Return, exactly as written, all lines from the line containing "Click the deepseek logo" to the end of the entries below, with both ends included.
[Extracted material]
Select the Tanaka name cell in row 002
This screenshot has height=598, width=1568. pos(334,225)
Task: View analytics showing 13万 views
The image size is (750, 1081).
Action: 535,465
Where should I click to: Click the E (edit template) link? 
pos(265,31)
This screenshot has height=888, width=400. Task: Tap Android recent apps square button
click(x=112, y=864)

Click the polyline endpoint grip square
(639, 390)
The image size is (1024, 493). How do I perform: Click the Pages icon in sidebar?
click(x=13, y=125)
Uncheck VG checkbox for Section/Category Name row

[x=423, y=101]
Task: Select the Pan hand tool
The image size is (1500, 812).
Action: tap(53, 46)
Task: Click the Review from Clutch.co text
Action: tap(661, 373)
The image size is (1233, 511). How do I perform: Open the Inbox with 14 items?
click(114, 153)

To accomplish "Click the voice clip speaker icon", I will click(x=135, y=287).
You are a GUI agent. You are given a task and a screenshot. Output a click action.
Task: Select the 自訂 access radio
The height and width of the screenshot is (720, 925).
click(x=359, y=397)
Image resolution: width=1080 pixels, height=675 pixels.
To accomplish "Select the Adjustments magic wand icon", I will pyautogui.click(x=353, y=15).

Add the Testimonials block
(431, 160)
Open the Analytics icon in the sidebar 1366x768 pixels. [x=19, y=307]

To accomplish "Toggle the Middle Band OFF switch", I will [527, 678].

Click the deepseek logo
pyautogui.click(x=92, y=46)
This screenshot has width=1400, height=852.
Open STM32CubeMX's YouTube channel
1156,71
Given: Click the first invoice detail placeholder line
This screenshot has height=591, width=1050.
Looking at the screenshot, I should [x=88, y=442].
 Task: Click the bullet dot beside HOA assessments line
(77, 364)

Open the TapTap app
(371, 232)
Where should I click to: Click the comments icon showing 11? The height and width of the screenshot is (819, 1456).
[/Extracted material]
Solution:
Click the deepseek logo
pyautogui.click(x=92, y=46)
This screenshot has width=1400, height=852.
Open STM32CubeMX's YouTube channel
1156,71
Given: Click the first invoice detail placeholder line
This screenshot has height=591, width=1050.
Looking at the screenshot, I should [x=88, y=442].
 Task: Click the bullet dot beside HOA assessments line
(77, 364)

Open the TapTap app
(371, 232)
Where should I click to: Click the comments icon showing 11? The height and width of the screenshot is (819, 1456).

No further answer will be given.